Supplied information
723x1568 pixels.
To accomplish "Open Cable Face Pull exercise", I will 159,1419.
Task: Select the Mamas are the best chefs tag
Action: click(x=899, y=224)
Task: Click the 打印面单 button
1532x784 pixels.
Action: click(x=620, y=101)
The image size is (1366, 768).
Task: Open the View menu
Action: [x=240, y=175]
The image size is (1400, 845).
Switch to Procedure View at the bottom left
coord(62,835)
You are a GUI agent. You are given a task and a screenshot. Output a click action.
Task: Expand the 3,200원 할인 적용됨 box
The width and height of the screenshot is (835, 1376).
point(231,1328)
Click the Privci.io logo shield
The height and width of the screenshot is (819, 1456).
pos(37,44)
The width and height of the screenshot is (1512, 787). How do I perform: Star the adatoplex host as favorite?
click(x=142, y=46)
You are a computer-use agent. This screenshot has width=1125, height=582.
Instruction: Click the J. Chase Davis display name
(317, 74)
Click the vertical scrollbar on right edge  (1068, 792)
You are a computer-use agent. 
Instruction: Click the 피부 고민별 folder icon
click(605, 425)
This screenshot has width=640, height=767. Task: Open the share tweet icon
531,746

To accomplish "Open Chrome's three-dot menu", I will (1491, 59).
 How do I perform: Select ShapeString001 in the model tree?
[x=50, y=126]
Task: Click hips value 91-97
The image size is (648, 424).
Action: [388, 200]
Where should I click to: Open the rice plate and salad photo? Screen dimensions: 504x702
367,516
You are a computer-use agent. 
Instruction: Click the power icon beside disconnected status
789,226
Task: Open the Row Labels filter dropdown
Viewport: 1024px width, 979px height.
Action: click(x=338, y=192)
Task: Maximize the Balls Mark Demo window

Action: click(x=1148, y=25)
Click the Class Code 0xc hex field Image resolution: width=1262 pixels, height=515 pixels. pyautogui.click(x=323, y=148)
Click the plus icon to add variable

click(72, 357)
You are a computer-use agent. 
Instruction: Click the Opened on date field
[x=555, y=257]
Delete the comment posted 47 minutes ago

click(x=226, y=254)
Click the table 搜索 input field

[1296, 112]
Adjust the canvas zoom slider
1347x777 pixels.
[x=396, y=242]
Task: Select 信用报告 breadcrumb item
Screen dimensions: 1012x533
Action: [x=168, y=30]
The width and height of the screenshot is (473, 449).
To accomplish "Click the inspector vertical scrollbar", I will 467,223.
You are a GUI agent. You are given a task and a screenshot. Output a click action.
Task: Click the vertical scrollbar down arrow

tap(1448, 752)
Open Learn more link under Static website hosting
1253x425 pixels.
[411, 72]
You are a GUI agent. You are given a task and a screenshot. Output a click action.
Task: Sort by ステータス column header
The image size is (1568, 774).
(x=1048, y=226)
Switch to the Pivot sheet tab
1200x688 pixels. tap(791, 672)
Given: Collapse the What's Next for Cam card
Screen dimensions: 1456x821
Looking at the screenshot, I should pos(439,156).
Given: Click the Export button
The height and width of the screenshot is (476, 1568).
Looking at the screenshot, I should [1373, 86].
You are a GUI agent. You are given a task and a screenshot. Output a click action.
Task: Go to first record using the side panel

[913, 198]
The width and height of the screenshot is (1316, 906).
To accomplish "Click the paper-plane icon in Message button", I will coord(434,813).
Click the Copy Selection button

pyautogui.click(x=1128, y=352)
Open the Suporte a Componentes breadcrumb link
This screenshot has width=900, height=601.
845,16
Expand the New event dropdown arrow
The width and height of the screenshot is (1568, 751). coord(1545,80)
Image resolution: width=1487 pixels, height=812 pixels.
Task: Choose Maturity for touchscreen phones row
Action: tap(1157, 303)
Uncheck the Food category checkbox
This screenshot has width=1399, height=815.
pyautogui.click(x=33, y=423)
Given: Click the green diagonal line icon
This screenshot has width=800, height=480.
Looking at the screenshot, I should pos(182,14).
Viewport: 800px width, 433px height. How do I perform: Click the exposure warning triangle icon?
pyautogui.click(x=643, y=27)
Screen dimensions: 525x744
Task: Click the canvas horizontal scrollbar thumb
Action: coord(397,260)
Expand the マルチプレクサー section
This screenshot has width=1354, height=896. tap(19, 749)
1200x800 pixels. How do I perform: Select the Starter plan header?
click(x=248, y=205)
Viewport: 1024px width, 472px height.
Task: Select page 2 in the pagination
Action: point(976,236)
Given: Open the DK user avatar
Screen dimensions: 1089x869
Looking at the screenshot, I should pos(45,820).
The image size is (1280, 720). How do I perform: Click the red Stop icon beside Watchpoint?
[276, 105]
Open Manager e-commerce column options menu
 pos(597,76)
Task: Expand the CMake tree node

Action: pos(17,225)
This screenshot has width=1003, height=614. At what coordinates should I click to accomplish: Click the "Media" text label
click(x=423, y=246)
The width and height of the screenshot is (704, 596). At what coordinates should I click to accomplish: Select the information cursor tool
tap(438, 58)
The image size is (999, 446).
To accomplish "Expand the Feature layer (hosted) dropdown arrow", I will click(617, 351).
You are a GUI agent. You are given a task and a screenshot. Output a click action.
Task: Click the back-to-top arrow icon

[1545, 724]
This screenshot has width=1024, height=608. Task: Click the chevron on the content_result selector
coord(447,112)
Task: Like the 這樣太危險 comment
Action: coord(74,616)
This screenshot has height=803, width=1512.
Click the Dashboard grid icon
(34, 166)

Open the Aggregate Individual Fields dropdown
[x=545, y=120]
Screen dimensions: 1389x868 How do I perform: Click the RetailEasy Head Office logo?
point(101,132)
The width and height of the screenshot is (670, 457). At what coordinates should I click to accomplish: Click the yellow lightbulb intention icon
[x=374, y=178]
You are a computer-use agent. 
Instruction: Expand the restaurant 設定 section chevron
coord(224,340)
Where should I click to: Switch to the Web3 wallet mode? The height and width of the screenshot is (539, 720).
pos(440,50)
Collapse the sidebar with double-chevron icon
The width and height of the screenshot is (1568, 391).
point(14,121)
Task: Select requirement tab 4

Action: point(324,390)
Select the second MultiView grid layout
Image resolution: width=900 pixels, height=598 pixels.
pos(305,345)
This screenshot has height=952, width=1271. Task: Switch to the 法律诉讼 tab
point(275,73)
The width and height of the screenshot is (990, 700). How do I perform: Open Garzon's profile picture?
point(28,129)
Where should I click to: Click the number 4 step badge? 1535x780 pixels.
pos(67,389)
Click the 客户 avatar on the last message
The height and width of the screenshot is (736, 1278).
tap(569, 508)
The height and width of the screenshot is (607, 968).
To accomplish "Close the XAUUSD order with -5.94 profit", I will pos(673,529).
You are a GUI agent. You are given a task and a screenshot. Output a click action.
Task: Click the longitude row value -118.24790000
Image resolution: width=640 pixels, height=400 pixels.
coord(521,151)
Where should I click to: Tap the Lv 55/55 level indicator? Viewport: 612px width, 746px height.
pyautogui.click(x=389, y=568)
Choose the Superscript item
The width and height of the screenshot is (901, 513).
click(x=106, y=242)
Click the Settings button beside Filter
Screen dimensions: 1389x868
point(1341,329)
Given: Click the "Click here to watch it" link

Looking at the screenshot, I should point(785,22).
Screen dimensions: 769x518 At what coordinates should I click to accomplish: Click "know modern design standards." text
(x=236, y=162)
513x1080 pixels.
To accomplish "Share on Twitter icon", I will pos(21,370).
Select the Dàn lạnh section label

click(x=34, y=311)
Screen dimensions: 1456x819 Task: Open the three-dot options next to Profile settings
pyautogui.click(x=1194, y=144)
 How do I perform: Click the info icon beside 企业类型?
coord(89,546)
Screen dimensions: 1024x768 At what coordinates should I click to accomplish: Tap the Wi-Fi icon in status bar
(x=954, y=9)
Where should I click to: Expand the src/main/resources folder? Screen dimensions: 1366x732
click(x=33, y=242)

The request
Return all of the records above, reproducing every line without any change.

Task answer
723x1568 pixels.
To accomplish "Open Cable Face Pull exercise", I will 159,1419.
Task: Select the Mamas are the best chefs tag
Action: click(x=899, y=224)
Task: Click the 打印面单 button
1532x784 pixels.
Action: click(x=620, y=101)
The image size is (1366, 768).
Task: Open the View menu
Action: [x=240, y=175]
The image size is (1400, 845).
Switch to Procedure View at the bottom left
coord(62,835)
You are a GUI agent. You are given a task and a screenshot. Output a click action.
Task: Expand the 3,200원 할인 적용됨 box
The width and height of the screenshot is (835, 1376).
point(231,1328)
Click the Privci.io logo shield
The height and width of the screenshot is (819, 1456).
pos(37,44)
The width and height of the screenshot is (1512, 787). How do I perform: Star the adatoplex host as favorite?
click(x=142, y=46)
You are a computer-use agent. This screenshot has width=1125, height=582.
Instruction: Click the J. Chase Davis display name
(317, 74)
Click the vertical scrollbar on right edge  (1068, 792)
You are a computer-use agent. 
Instruction: Click the 피부 고민별 folder icon
click(605, 425)
This screenshot has width=640, height=767. Task: Open the share tweet icon
531,746

To accomplish "Open Chrome's three-dot menu", I will (1491, 59).
 How do I perform: Select ShapeString001 in the model tree?
[x=50, y=126]
Task: Click hips value 91-97
The image size is (648, 424).
Action: [388, 200]
Where should I click to: Open the rice plate and salad photo? Screen dimensions: 504x702
367,516
You are a computer-use agent. 
Instruction: Click the power icon beside disconnected status
789,226
Task: Open the Row Labels filter dropdown
Viewport: 1024px width, 979px height.
Action: click(x=338, y=192)
Task: Maximize the Balls Mark Demo window

Action: click(x=1148, y=25)
Click the Class Code 0xc hex field Image resolution: width=1262 pixels, height=515 pixels. pyautogui.click(x=323, y=148)
Click the plus icon to add variable

click(72, 357)
You are a computer-use agent. 
Instruction: Click the Opened on date field
[x=555, y=257]
Delete the comment posted 47 minutes ago

click(x=226, y=254)
Click the table 搜索 input field

[1296, 112]
Adjust the canvas zoom slider
1347x777 pixels.
[x=396, y=242]
Task: Select 信用报告 breadcrumb item
Screen dimensions: 1012x533
Action: [x=168, y=30]
The width and height of the screenshot is (473, 449).
To accomplish "Click the inspector vertical scrollbar", I will 467,223.
You are a GUI agent. You are given a task and a screenshot. Output a click action.
Task: Click the vertical scrollbar down arrow

tap(1448, 752)
Open Learn more link under Static website hosting
1253x425 pixels.
[411, 72]
You are a GUI agent. You are given a task and a screenshot. Output a click action.
Task: Sort by ステータス column header
The image size is (1568, 774).
(x=1048, y=226)
Switch to the Pivot sheet tab
1200x688 pixels. tap(791, 672)
Given: Collapse the What's Next for Cam card
Screen dimensions: 1456x821
Looking at the screenshot, I should pos(439,156).
Given: Click the Export button
The height and width of the screenshot is (476, 1568).
Looking at the screenshot, I should [1373, 86].
You are a GUI agent. You are given a task and a screenshot. Output a click action.
Task: Go to first record using the side panel

[913, 198]
The width and height of the screenshot is (1316, 906).
To accomplish "Click the paper-plane icon in Message button", I will coord(434,813).
Click the Copy Selection button

pyautogui.click(x=1128, y=352)
Open the Suporte a Componentes breadcrumb link
This screenshot has width=900, height=601.
845,16
Expand the New event dropdown arrow
The width and height of the screenshot is (1568, 751). coord(1545,80)
Image resolution: width=1487 pixels, height=812 pixels.
Task: Choose Maturity for touchscreen phones row
Action: tap(1157, 303)
Uncheck the Food category checkbox
This screenshot has width=1399, height=815.
pyautogui.click(x=33, y=423)
Given: Click the green diagonal line icon
This screenshot has width=800, height=480.
Looking at the screenshot, I should pos(182,14).
Viewport: 800px width, 433px height. How do I perform: Click the exposure warning triangle icon?
pyautogui.click(x=643, y=27)
Screen dimensions: 525x744
Task: Click the canvas horizontal scrollbar thumb
Action: coord(397,260)
Expand the マルチプレクサー section
This screenshot has width=1354, height=896. tap(19, 749)
1200x800 pixels. How do I perform: Select the Starter plan header?
click(x=248, y=205)
Viewport: 1024px width, 472px height.
Task: Select page 2 in the pagination
Action: point(976,236)
Given: Open the DK user avatar
Screen dimensions: 1089x869
Looking at the screenshot, I should pos(45,820).
The image size is (1280, 720). How do I perform: Click the red Stop icon beside Watchpoint?
[276, 105]
Open Manager e-commerce column options menu
 pos(597,76)
Task: Expand the CMake tree node

Action: pos(17,225)
This screenshot has width=1003, height=614. At what coordinates should I click to accomplish: Click the "Media" text label
click(x=423, y=246)
The width and height of the screenshot is (704, 596). At what coordinates should I click to accomplish: Select the information cursor tool
tap(438, 58)
The image size is (999, 446).
To accomplish "Expand the Feature layer (hosted) dropdown arrow", I will click(617, 351).
You are a GUI agent. You are given a task and a screenshot. Output a click action.
Task: Click the back-to-top arrow icon

[1545, 724]
This screenshot has width=1024, height=608. Task: Click the chevron on the content_result selector
coord(447,112)
Task: Like the 這樣太危險 comment
Action: coord(74,616)
This screenshot has height=803, width=1512.
Click the Dashboard grid icon
(34, 166)

Open the Aggregate Individual Fields dropdown
[x=545, y=120]
Screen dimensions: 1389x868 How do I perform: Click the RetailEasy Head Office logo?
point(101,132)
The width and height of the screenshot is (670, 457). At what coordinates should I click to accomplish: Click the yellow lightbulb intention icon
[x=374, y=178]
You are a computer-use agent. 
Instruction: Expand the restaurant 設定 section chevron
coord(224,340)
Where should I click to: Switch to the Web3 wallet mode? The height and width of the screenshot is (539, 720).
pos(440,50)
Collapse the sidebar with double-chevron icon
The width and height of the screenshot is (1568, 391).
point(14,121)
Task: Select requirement tab 4

Action: point(324,390)
Select the second MultiView grid layout
Image resolution: width=900 pixels, height=598 pixels.
pos(305,345)
This screenshot has height=952, width=1271. Task: Switch to the 法律诉讼 tab
point(275,73)
The width and height of the screenshot is (990, 700). How do I perform: Open Garzon's profile picture?
point(28,129)
Where should I click to: Click the number 4 step badge? 1535x780 pixels.
pos(67,389)
Click the 客户 avatar on the last message
The height and width of the screenshot is (736, 1278).
tap(569, 508)
The height and width of the screenshot is (607, 968).
To accomplish "Close the XAUUSD order with -5.94 profit", I will pos(673,529).
You are a GUI agent. You are given a task and a screenshot. Output a click action.
Task: Click the longitude row value -118.24790000
Image resolution: width=640 pixels, height=400 pixels.
coord(521,151)
Where should I click to: Tap the Lv 55/55 level indicator? Viewport: 612px width, 746px height.
pyautogui.click(x=389, y=568)
Choose the Superscript item
The width and height of the screenshot is (901, 513).
click(x=106, y=242)
Click the Settings button beside Filter
Screen dimensions: 1389x868
point(1341,329)
Given: Click the "Click here to watch it" link

Looking at the screenshot, I should point(785,22).
Screen dimensions: 769x518 At what coordinates should I click to accomplish: Click "know modern design standards." text
(x=236, y=162)
513x1080 pixels.
To accomplish "Share on Twitter icon", I will pos(21,370).
Select the Dàn lạnh section label

click(x=34, y=311)
Screen dimensions: 1456x819 Task: Open the three-dot options next to Profile settings
pyautogui.click(x=1194, y=144)
 How do I perform: Click the info icon beside 企业类型?
coord(89,546)
Screen dimensions: 1024x768 At what coordinates should I click to accomplish: Tap the Wi-Fi icon in status bar
(x=954, y=9)
Where should I click to: Expand the src/main/resources folder? Screen dimensions: 1366x732
click(x=33, y=242)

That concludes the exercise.